| Problem requirements |
Stop at the line containing "Additional information [tab] (329, 597)": every line of the listing from the first up to that one must be set down exactly.

----------

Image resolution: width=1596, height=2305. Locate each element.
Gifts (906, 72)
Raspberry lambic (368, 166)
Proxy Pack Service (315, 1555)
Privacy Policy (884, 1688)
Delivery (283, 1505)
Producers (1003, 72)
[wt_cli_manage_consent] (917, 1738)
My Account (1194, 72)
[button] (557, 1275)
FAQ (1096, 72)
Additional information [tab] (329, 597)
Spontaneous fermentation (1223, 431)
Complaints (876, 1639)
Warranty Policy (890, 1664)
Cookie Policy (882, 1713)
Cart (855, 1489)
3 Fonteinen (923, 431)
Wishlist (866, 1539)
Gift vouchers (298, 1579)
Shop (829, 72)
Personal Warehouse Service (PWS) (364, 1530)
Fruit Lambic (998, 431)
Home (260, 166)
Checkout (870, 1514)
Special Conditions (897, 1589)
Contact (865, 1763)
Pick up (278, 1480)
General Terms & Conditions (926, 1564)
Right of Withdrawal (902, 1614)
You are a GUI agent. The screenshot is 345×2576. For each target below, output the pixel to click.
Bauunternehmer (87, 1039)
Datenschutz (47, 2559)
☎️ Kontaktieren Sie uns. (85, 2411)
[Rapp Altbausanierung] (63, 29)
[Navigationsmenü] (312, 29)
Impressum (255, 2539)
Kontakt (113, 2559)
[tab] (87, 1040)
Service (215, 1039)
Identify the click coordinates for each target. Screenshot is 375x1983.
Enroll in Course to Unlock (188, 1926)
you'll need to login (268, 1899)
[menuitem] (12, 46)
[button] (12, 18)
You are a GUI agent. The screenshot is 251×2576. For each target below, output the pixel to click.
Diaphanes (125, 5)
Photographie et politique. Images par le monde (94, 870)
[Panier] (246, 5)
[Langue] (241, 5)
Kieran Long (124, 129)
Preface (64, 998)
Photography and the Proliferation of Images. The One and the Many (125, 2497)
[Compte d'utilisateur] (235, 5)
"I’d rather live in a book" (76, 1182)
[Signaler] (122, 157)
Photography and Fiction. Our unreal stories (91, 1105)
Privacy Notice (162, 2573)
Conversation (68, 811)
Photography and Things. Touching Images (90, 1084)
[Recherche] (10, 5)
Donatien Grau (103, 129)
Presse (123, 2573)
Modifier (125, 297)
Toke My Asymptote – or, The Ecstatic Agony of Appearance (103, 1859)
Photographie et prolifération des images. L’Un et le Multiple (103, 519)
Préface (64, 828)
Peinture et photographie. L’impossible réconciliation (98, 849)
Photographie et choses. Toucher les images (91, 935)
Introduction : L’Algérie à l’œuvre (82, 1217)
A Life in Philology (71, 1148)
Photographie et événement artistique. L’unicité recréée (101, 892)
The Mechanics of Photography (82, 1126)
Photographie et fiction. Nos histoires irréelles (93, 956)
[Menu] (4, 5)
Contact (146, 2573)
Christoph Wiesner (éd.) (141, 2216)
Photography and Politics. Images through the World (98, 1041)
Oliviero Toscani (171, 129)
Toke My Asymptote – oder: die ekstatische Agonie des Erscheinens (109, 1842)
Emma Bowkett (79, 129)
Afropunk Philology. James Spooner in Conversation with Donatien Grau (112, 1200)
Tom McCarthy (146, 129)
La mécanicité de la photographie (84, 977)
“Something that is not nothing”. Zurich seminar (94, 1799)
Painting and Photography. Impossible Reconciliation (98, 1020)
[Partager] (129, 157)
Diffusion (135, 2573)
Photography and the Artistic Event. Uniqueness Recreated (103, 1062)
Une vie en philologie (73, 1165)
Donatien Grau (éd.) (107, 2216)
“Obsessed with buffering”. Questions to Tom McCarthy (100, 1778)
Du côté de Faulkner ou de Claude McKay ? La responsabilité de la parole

----------

| Reply to the task |
Image resolution: width=1596, height=2305. Locate each element.
Gifts (906, 72)
Raspberry lambic (368, 166)
Proxy Pack Service (315, 1555)
Privacy Policy (884, 1688)
Delivery (283, 1505)
Producers (1003, 72)
[wt_cli_manage_consent] (917, 1738)
My Account (1194, 72)
[button] (557, 1275)
FAQ (1096, 72)
Additional information [tab] (329, 597)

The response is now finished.